Videopainting / Video d'ameublement No. 6, 1997
Site: Fire station Nordrecht-Ring, Recklinghausen 2002
Video projection. Permanent Installation.

Nachtschicht, Schloss Plüschow, 1997
Videopainting No. 6 shows the lighting of a match recorded by a high speed camera. Though this action normally only lasts a few seconds it has been drawn out by approximately twenty minutes through computer processing. Other than past Videopaintings, during the last three minutes the process is continually sped up so that the flame is ultimately blown out in real time.

The work should be installed in a completely darkened room. When a viewer enters the space s/he sees nothing at first. S/he soon notices a point of light that continually moves, changes its form amorphously and slowly becomes larger as well as brighter. It takes about seven minutes to recognize that this shining form is a flame. It is hardly noticeable that the indefinite black space grows brighter with the light source, and increasingly takes shape along with the objects in the room.

Technical data: Endless video film (color), video reproducer, video beamer, shelves.
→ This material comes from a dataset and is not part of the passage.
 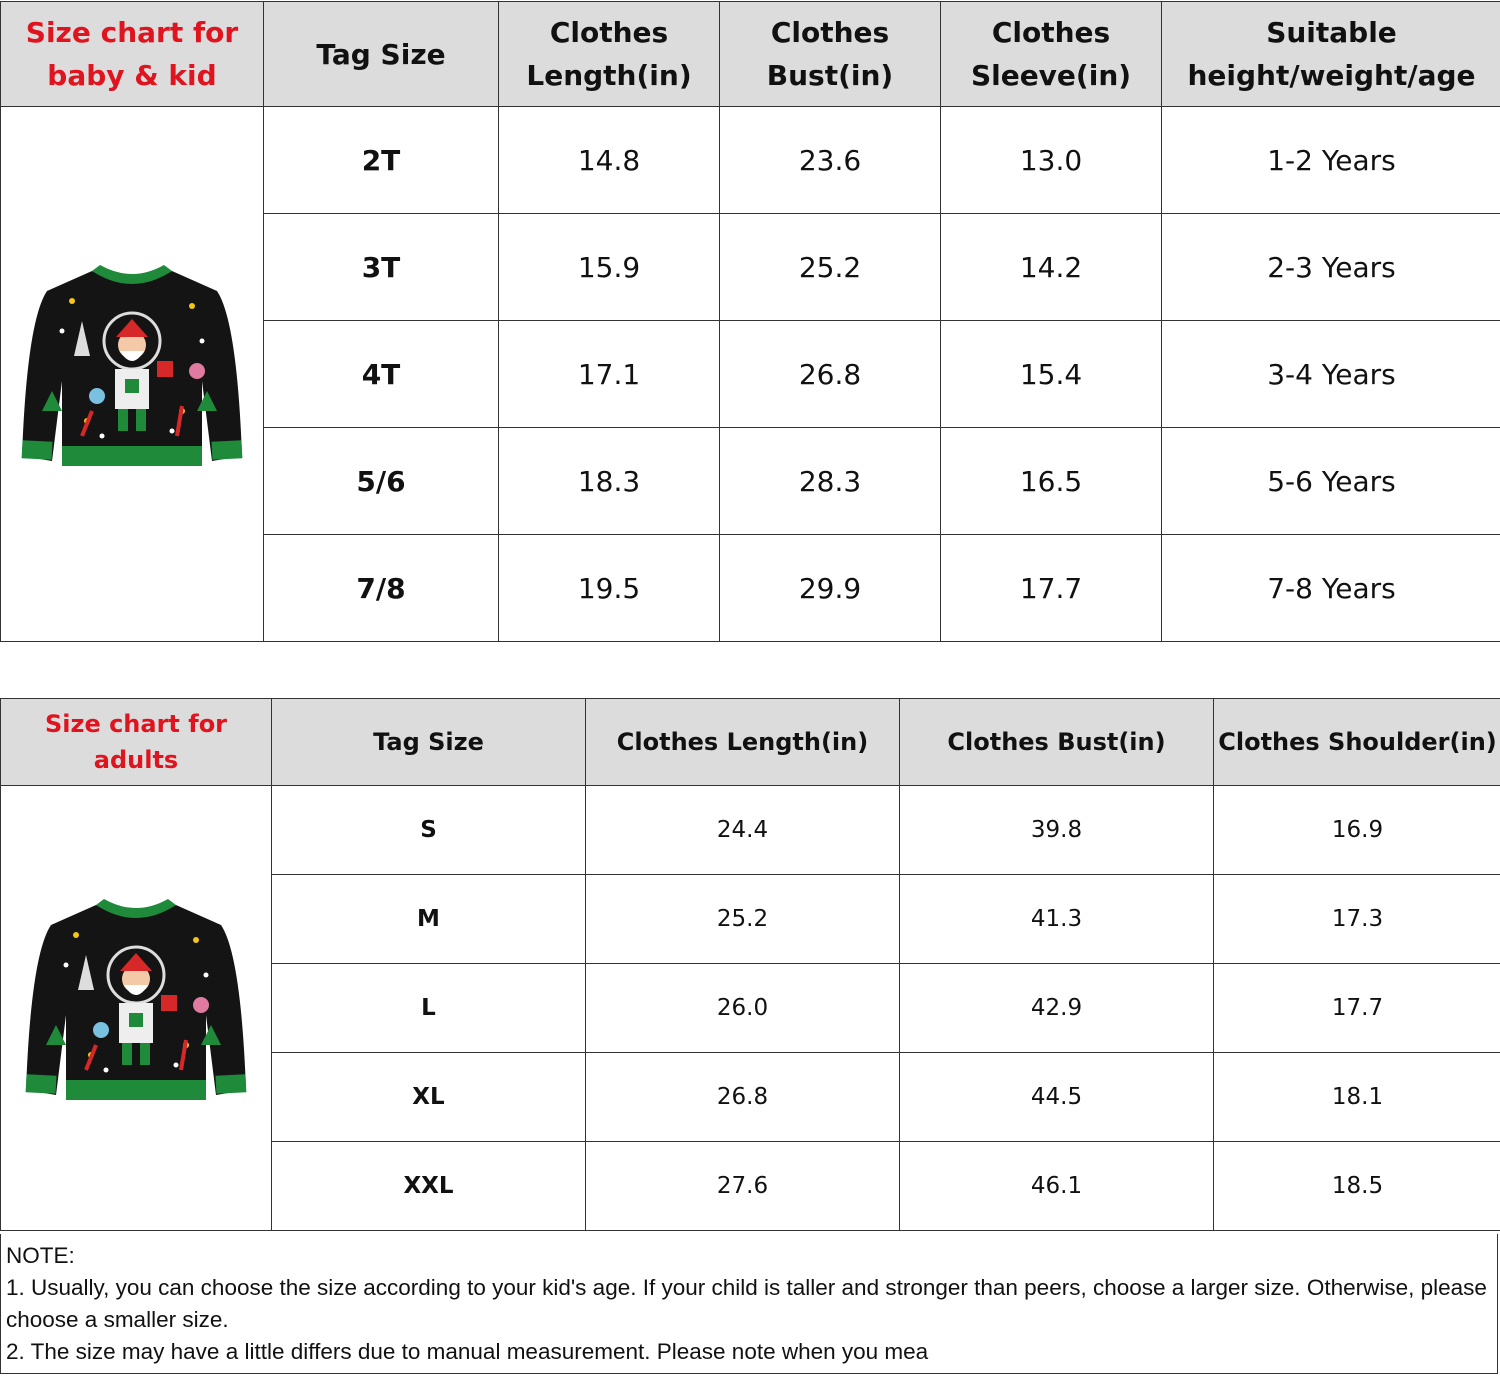 I want to click on measurement-cell: 39.8, so click(x=1056, y=830).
No sound.

In contrast to the other Videopaintings the 30 minute lasting computer-generated film continually speeds up during the last 3 minutes so that the flame is blown out in real-time.
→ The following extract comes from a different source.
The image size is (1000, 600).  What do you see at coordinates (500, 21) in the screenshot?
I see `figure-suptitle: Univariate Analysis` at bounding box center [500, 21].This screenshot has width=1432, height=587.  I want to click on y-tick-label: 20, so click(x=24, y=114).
On the Conception of the Videopaintings / Video d'ameublements
The Videopaintings deal with computer generated video films that treat television or the internet as media, which show images that are exemplary of human behavior. The starting point of my so-called Video-paintings are recordings of everyday happenings or isolated gestures which are usually arranged to function in an unbroken, endless movement. Whether I fall back upon found images from movies or even the raw material of film essentially depends upon the access speed. An important aspect seems to be that the selected sequences of images have something universal, general or simply typical. In the computer, these truly unspectacular actions are processed in such a way that the viewer could doubt if s/he isn't looking across at a freeze frame. There is no staccato-like jerking usually telling slow motion that would lend a clue to the continually flowing motion on the threshold of perception: once the brain finally realizes the image has changed, this process is already over.
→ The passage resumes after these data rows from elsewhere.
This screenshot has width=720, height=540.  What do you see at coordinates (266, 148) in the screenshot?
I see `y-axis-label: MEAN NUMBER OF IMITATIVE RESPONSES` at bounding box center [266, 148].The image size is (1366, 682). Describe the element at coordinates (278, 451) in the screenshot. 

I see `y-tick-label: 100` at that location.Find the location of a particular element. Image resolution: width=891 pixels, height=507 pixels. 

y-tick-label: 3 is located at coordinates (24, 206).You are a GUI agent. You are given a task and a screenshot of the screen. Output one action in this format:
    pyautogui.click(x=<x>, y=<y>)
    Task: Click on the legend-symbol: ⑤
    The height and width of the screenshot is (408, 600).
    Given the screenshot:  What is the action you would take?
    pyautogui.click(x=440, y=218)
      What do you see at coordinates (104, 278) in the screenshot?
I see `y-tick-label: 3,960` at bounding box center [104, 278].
I would like to describe the Video-paintings main idea in reference to Erik Satie's musique d'ameublement as video d'ameublement. The endless-videos are conceived to run on loops so that one must not continually pay attention to them. Their existence should be as natural as a picture on the wall or even a television at home, left switched on. On the other hand, I have set up certain video films as installations that take hold of the entire space. In this case I call them Videopaintings; as a monitor-version or as a plain projection I call them VidŽo d' ameublement.